Measures the effectiveness of your merchandising. This measure tells you the % of promoted volume that you would not have sold if there was no promotion. Calculated as incremental volume/promoted volume. Higher is better. For example, if your efficiency is 10%, this means 90% of the volume you sold during the promotion would have been sold anyway, even without the merchandising.
Tessa Nuckolls says
What would it mean then, if your efficiency % was over 100%?
Robin Simon says
Thanks for the question! This is something that happens very rarely. Based on the sample data you sent us, part of the reason you are seeing merchandising efficiency over 100% is that you are looking at dollar sales. If you look at volume, I suspect the numbers will be quite different.
Something else to keep in mind is that there is always some noise in the incremental estimates (for a bunch of reasons that I won’t go into here). As long as there is a significant amount of promotion, that noise will get washed away. But the promotion levels are really low for most of the brands in the sample data you sent, so the noise is messing up some of the measures. The problem is more typically that people will see negative incremental volume (not positive incremental, which results in merchandising efficiency > 100%.). Your problem is sort of the opposite problem – you have too much incremental volume to attribute it all to promotion. If looking at volume instead of dollars does not help, here are a couple of ideas:
1) Focus in on a narrower time period where there was a specific promotion. Use that time period to calculate merchandising efficiency.
2) Keep your 24 week time period but say “Not Available” for brands where % of dollars on promotion is < 8% (or whatever cutoff you think makes sense). Hope this helps!
gayatri says
What is difference between promoted and incremental volume? Are they not same.
Robin Simon says
Thanks for your question! Incremental and promoted volume are not the same and that is one of the keys to understanding the impact of trade promotions. “Promoted” means that that the product was on sale with some type of merchandising. But some shoppers would have bought the product anyway, even if it had not been on sale. “Incremental” measures sales that are above and beyond what would have sold anyway because of the promotion.

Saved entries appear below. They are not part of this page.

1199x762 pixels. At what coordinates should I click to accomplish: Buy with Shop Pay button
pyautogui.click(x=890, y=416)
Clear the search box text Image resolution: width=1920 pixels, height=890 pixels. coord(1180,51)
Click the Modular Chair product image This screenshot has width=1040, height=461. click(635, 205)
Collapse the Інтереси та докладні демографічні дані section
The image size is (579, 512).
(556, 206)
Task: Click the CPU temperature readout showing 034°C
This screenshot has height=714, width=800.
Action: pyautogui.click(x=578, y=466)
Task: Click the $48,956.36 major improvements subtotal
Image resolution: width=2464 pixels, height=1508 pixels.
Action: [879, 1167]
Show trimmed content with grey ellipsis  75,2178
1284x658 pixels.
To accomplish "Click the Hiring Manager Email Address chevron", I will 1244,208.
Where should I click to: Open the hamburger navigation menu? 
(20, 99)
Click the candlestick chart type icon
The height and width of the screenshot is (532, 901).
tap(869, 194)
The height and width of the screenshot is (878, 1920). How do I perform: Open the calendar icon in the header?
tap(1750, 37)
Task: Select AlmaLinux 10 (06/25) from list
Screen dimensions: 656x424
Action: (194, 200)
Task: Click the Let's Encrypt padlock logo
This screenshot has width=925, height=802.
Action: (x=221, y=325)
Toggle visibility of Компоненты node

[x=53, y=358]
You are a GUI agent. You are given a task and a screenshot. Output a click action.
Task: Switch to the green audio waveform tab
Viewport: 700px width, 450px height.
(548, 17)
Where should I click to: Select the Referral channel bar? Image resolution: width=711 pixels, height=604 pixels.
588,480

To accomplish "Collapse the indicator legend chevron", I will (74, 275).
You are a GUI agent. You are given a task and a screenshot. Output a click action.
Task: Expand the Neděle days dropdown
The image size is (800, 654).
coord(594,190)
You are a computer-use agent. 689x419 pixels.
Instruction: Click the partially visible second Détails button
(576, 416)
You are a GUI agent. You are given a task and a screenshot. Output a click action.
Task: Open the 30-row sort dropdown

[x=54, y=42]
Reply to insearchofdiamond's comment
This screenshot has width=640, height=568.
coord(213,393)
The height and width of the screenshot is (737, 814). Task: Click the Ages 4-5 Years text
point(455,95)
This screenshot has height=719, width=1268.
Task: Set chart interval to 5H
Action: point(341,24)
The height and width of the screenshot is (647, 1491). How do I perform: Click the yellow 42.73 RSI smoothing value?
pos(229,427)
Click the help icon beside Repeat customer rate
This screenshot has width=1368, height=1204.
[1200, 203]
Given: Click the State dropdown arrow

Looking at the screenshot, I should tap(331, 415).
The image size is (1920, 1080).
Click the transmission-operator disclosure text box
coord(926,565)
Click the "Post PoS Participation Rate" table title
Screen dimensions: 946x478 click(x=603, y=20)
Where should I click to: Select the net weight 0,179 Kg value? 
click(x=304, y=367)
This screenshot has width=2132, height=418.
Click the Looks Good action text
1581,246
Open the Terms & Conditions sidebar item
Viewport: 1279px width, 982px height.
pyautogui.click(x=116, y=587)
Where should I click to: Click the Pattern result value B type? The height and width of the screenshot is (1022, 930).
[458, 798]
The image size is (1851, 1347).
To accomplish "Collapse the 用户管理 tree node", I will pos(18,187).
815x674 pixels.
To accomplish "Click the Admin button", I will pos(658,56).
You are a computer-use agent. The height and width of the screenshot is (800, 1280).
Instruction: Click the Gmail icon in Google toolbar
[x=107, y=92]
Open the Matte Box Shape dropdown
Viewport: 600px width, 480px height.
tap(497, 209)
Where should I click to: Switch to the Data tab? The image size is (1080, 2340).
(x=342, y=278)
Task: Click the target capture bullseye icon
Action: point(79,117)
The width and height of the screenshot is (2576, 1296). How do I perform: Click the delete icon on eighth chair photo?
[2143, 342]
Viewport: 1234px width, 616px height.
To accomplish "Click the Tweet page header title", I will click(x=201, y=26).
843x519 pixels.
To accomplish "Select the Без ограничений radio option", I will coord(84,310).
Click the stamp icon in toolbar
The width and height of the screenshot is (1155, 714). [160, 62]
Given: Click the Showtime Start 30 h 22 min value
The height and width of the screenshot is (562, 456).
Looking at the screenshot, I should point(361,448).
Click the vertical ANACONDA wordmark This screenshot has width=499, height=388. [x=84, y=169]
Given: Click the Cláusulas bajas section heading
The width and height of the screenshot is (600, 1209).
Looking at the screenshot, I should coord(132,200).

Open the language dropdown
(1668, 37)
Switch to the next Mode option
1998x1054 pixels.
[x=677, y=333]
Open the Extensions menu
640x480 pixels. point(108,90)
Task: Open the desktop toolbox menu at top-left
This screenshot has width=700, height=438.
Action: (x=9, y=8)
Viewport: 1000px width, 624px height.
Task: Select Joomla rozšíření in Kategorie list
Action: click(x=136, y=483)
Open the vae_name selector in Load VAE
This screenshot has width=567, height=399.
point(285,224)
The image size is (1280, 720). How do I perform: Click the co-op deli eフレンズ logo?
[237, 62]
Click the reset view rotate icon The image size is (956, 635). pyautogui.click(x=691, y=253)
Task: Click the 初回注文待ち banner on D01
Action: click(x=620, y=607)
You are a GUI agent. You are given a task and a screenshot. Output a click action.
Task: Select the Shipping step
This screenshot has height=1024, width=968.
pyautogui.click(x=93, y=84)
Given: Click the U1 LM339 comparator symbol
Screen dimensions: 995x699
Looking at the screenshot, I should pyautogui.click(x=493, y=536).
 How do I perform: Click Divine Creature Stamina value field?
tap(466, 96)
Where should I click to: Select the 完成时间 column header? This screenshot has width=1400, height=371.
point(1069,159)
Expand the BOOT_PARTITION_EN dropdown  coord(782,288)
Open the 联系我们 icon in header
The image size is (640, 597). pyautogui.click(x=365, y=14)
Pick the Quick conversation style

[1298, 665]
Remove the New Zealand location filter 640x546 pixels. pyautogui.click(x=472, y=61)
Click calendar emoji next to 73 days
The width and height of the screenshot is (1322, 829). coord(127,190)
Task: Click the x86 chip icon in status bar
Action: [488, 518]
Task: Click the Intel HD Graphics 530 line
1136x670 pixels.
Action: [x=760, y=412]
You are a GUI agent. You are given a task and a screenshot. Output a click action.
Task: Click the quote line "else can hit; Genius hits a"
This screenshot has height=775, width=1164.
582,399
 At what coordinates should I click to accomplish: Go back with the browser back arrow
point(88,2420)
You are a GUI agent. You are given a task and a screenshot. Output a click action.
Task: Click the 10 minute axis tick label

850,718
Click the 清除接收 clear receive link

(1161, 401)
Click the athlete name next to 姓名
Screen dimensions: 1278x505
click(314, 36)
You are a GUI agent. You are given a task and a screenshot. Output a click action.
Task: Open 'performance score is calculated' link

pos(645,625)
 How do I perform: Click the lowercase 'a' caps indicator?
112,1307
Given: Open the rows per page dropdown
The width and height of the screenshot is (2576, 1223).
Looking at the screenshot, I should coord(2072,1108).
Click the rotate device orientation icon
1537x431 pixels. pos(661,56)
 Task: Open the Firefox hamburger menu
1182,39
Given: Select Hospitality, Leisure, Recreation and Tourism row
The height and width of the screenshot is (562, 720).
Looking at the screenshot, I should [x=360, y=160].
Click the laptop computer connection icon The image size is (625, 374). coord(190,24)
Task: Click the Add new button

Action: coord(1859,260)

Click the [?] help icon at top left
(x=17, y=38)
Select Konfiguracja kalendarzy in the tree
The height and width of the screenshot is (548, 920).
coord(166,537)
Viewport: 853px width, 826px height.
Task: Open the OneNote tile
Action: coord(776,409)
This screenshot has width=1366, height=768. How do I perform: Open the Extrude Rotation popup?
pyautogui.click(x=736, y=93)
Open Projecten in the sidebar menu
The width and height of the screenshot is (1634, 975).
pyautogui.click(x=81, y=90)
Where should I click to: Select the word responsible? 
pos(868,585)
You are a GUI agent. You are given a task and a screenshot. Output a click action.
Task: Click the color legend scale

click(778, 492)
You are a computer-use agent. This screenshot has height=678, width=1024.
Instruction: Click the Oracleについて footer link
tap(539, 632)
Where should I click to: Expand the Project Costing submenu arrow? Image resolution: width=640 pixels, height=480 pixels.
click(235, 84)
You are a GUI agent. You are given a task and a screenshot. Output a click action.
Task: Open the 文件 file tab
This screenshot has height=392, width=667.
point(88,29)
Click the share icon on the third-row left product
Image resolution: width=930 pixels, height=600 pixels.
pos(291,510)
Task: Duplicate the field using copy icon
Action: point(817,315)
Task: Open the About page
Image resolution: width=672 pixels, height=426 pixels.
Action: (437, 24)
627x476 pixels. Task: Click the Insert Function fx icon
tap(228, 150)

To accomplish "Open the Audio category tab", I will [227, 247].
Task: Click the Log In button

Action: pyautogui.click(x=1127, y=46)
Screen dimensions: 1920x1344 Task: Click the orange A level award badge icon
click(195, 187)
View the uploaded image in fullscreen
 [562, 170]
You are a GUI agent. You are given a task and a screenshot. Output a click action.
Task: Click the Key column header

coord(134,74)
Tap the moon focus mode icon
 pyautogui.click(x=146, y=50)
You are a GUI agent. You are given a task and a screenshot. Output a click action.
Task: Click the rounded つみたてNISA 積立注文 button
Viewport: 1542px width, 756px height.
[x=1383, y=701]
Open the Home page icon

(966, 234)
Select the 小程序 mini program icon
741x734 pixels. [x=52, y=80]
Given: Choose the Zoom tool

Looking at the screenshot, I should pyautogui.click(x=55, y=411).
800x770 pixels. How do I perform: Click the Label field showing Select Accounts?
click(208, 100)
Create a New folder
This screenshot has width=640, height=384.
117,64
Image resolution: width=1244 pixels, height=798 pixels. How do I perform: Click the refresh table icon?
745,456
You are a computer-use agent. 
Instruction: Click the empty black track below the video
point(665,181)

Take a look at these other posts on this topic:
https://www.cpgdatainsights.com/pricing-and-promotion/non-promoted-sales-v-base-sales/
https://www.cpgdatainsights.com/measure-sales/subsidized-sales-missing-link/
https://www.cpgdatainsights.com/understand-your-database/incremental-volume-3-facts/
Hope this helps!
Mohammedsajid Ahmed says
What is shelf?
How incremental,base,promotion and non-promotion factor are related to each other?
Robin Simon says
Here are some posts from the blog that I hope you find helpful:
If you are new to the CPG/FMCG industry and work for a company that has access to Nielsen or IRI data, you should definitely see what kind of training they have available, either in-person or online.
Hope this helps!
Mario says
Hello,
What would it mean if the efficiency is over 100%? Would that mean that incremental vol outperformed promoted vol?
Thanks!
Mario says
my efficiency that is over 100% is based on unit volume sales, account level, 13 week time period, and during a purposeful promotion my brand had. I’m assuming since I knew I had an aggressive promotion going on, then efficiency over 100% means the promo was a success?
Robin Simon says
I’m not sure how the Merchandising Efficiency can be over 100%. That would mean that more than all the volume that was on promotion was incremental. The only thing I can think of is that something else was going on with your brand beyond just feature, display and TPR. This could be some kind of specific shopper marketing activity with that account. The merchandising efficiency measure is intended to indicate performance of the trade merchandising only, not really other consumer marketing. Are you calculating the efficiency or is it available as a measure on your database? If you send me the actual data you are looking at I can take a look and let you know what may be happening. Please use the Contact Us link to email me and then I’ll respond with my email address.
Ken says
Can you help explain the following headings from a Nielsen report?
% $ Any Promo
Any Promo CWW of %ACV
Feat or Disp CWW of %ACV
Any Promo Unit Price % Disc
Robin Simon says
Some of these measures are defined in our Glossary and all 4 reference specific merchandising conditions.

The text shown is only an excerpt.